Frage

Here is example program that exhibits surprising finalization behavior:

class Something
{
    public void DoSomething()
    {
        Console.WriteLine("Doing something");
    }
    ~Something()
    {
        Console.WriteLine("Called finalizer");
    }
}

namespace TestGC
{
    class Program
    {
        static void Main(string[] args)
        {
           var s = new Something();
           s.DoSomething();
           GC.Collect();
           //GC.WaitForPendingFinalizers();
           s.DoSomething();
           Console.ReadKey();
        }
    }
}

If I run the program, what gets printed is:

Doing something
Doing something
Called finalizer

This appears as expected. Because there is a reference to s after the call to GC.Collect(), s is not a garbage.
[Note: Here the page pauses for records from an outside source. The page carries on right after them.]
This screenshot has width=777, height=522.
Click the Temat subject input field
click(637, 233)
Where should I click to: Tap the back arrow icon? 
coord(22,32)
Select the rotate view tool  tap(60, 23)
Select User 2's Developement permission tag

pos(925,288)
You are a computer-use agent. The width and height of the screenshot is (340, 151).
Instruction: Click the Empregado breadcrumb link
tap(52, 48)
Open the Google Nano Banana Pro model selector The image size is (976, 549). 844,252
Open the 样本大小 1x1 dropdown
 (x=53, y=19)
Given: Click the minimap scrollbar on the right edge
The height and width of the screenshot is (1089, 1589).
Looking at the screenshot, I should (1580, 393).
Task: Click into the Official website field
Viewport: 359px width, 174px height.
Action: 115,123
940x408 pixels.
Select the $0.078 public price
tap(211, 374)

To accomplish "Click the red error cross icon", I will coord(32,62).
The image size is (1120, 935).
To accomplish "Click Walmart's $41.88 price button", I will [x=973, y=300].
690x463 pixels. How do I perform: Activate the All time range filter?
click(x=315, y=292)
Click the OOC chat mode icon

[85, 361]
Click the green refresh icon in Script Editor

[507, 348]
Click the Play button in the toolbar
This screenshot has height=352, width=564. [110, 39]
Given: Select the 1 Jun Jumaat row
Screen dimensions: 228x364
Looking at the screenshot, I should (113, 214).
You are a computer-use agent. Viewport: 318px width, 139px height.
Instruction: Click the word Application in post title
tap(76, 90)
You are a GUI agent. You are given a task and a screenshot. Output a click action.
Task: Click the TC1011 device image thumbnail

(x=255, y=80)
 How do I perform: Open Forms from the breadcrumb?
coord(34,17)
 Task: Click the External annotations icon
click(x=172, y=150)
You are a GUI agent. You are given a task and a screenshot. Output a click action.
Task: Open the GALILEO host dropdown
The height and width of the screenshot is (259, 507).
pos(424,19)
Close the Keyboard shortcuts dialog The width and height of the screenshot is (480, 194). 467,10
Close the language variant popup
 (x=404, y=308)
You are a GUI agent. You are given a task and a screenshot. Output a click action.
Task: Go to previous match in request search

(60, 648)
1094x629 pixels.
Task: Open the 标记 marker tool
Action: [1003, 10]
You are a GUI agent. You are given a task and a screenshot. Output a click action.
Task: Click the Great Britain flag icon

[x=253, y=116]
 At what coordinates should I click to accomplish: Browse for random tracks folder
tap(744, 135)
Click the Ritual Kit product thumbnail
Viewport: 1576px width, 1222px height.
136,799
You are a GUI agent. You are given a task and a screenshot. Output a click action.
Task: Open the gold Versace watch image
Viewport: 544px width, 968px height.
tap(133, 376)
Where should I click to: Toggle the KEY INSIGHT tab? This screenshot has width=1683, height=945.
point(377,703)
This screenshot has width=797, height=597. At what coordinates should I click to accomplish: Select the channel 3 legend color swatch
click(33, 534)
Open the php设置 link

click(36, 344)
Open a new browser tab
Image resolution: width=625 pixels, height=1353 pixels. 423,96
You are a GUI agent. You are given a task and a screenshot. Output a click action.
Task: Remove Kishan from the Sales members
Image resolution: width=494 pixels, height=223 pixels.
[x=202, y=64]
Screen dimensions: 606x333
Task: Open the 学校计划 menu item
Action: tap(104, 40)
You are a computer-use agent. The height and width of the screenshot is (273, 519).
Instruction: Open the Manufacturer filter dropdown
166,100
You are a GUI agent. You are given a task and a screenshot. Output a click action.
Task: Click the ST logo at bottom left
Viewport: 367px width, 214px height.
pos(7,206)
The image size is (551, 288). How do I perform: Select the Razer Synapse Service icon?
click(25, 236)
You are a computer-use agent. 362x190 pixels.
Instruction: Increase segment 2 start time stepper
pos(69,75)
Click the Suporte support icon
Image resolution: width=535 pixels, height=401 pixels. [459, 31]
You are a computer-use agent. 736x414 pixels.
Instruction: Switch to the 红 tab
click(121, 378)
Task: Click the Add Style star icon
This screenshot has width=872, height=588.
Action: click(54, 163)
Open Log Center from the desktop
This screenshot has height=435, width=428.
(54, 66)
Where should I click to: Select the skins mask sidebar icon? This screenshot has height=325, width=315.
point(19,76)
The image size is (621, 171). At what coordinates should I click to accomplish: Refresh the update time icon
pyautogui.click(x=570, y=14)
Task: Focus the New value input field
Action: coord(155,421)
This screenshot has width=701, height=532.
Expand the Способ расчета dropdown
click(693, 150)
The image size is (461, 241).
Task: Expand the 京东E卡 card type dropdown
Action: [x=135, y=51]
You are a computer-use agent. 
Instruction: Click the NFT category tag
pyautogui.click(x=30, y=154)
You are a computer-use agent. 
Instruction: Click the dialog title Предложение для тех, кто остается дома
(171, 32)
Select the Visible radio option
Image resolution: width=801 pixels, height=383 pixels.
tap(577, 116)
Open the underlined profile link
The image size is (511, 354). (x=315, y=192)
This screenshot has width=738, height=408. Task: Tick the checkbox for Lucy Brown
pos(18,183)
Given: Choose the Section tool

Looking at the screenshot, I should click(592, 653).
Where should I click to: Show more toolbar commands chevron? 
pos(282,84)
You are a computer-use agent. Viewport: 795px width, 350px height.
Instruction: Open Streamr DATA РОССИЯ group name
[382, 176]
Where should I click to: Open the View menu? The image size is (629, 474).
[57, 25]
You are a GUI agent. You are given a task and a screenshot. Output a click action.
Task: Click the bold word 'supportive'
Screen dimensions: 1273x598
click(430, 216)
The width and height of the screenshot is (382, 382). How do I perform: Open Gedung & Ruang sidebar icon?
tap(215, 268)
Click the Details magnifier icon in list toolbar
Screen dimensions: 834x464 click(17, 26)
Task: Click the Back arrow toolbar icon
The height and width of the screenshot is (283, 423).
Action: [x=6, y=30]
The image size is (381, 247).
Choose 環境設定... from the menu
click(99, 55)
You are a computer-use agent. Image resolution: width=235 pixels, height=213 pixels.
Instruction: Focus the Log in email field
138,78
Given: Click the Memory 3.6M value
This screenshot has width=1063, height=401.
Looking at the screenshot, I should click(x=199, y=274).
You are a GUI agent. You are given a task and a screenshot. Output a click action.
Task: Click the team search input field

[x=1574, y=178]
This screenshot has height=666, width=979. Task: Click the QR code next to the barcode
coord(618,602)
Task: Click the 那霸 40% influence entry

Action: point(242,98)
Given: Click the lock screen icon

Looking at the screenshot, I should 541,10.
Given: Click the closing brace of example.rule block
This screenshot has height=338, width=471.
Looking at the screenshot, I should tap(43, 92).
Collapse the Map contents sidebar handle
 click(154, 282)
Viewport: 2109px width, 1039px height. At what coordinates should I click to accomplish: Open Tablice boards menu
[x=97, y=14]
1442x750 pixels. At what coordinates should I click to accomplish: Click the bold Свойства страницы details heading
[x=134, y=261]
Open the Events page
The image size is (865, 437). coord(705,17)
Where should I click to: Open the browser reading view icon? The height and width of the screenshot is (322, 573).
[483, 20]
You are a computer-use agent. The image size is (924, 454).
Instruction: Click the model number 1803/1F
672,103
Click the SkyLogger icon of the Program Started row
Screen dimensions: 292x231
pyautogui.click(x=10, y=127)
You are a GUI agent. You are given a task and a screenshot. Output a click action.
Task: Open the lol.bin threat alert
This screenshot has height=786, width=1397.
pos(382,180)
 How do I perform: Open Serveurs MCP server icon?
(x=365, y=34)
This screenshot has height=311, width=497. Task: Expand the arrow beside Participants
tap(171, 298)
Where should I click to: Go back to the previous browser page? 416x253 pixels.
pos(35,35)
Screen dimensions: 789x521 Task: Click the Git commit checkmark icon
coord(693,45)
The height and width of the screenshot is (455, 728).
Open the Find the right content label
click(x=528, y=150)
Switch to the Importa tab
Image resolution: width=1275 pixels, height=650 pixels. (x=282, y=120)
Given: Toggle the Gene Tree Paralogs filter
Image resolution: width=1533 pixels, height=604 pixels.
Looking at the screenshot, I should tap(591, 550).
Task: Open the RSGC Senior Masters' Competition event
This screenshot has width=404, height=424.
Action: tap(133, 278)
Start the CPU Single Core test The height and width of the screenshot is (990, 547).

Now remove comments from the line //GC.WaitForPendingFinalizers(); build and run the program again.

I would expect nothing to change in the output. This because I read that if object is found to be a garbage and it has a finalizer, it will be put on finalizer queue. Since object is not a garbage, then is seems logical that it should not be put on finalizer queue. Thus the line commented out should do nothing.

However, the output of the program is:

Doing something
Called finalizer
Doing something

Can somebody help my understanding of why finalizer gets called?

War es hilfreich?

Lösung

I can't reproduce the problem on my laptop, but your DoSomething method doesn't use any fields within the object. That means that the object can be finalized even while DoSomething is running.

If you change your code to:

class Something
{
    int x = 10;

    public void DoSomething()
    {
        x++;
        Console.WriteLine("Doing something");
        Console.WriteLine("x = {0}", x);
    }
    ~Something()
    {
        Console.WriteLine("Called finalizer");
    }
}

... then I suspect you will always see DoingSomething printed twice before "Called finalizer" - although the final "x = 12" may be printed after "Called finalizer".

Basically, finalization can be somewhat surprising - I very rarely find myself using it, and would encourage you to avoid finalizers wherever possible.

Andere Tipps

Jon's answer is of course correct. I would add to it that the C# specification calls out that the compiler and runtime are allowed to (but not required to) notice that the reference contained in a local variable is never again dereferenced, and at that point the garbage collector is allowed to treat the object as dead if the local is the last living reference. Therefore the object can be collected and the finalizer run even though there appears to be a reference in a living local variable. (And similarly the compiler and runtime are allowed to make locals live longer if they so choose.)

Given this fact you can end up in bizarre situations. For example, it is possible for a finalizer to be executing on the finalizer thread while the object's constructor is running on a user thread. If the runtime can determine that "this" is never dereferenced again then the object can be treated as dead the moment the constructor is done mutating fields of "this". If the constructor then does additional work -- say, mutating global state -- then that work can be done as the finalizer is running.

This is just yet another reason why writing a correct finalizer is so difficult that you probably should not do so. In a finalizer everything you know is wrong. Everything you're referring to could be dead, you're on a different thread, the object might not be fully constructed, possibly none of your program invariants are actually maintained.

Your DoSomething() is so trivial that it's likely to get inlined. After it's been inlined, there's nothing that still has a reference to the object, so there's nothing preventing it from being garbage collected.

GC.KeepAlive() is designed specifically for this scenario. It can be used if you want to prevent an object from being garbage collected. It does nothing, but the garbage collector doesn't know that. Call GC.KeepAlive(s); at the end of Main to prevent it from being finalised earlier.